Solo: A Star Wars Story. Wg plotek już nawet Disney nie wierzy w sukces młodego Hana Solo

Z planu Solo: A Star Wars Story co kilka tygodni napływały niepokojące wieści. Najpierw dowiedzieliśmy się, że producenci musieli zwolnić reżyserów filmu a później m.in. usłyszeliśmy o niedomaganiach aktorskich Aldena Ehrenreicha, odgrywającego rolę tytułowego bohatera. Nowy reżyser na planie, Ron Howard, musiał kręcić znacznie więcej scen (w ramach poprawek), niż pierwotnie zaplanowano.

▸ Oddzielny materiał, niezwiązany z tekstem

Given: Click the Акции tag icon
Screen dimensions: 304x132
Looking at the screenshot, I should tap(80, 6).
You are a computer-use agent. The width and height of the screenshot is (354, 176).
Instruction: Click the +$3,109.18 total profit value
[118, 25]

Najnowsze plotki z pewnością nie wprawią fanów Gwiezdnych Wojen w dobry nastrój. Zarząd Disneya i Lucasfilm podobno nie ma złudzeń i nie daje nowemu obrazowi szans na powodzenie komercyjne. Dzieło ma być nie tylko porażką pod względem artystycznym, ale również finansowym. Wg informacji zdobytych przez portal ScreenGeek, Alden Ehrenreich wcielający się w Hana Solo, nie poradził sobie w tej roli. Dużym kłopotem filmu jest też podobno niespójny i słaby scenariusz.

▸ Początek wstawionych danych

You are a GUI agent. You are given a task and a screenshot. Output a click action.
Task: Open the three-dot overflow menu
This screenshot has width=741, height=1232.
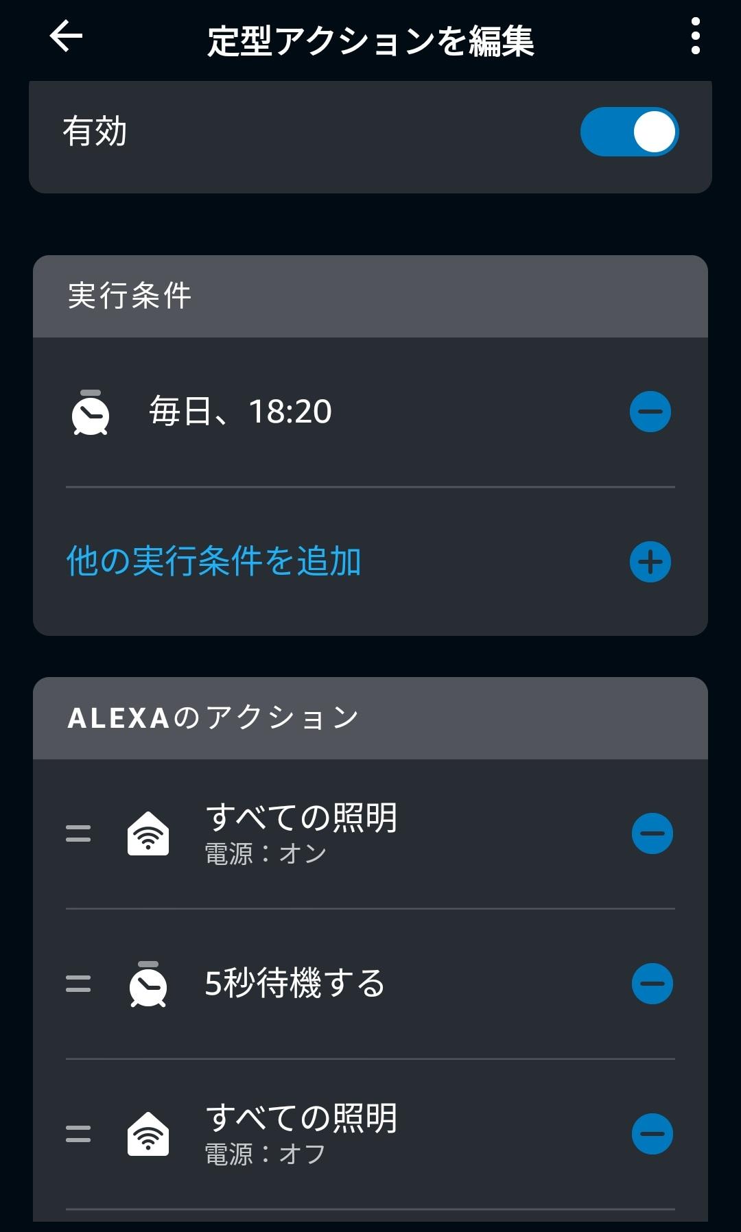pos(695,36)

Gwiezdne Wojny: Ostatni Jedi. Fani chcą zamknięcia Rotten Tomatoes




Czy wszystko stracone? A może jednak Ron Howard uratował w porę rzeczony film? Pojawiło się mimo wszystko światełko w tunelu. Jordan Maison z portalu Cinelinx napisał na Twitterze, zaraz po opublikowaniu rewelacji ScreenGeek, że słyszy o diametralnie innych doniesieniach z planu filmowego Solo: A Star Wars Story.
"Dochodzą do mnie zgoła odmienne głosy. Jednym z powodów, dla którego Ron Howard kręcił znacznie więcej, niż przewidywano, było to, że podobało im się wszystko, co robił. Słyszałem, że "góra" jest zadowolona z jego pracy" - napisał Jordan Maison z Cinelinx.
Film Solo: A Star Wars Story wchodzi do polskich kin 25 maja 2018 roku (2 dni po premierze w USA). Cały czas czekamy na pierwszy trailer.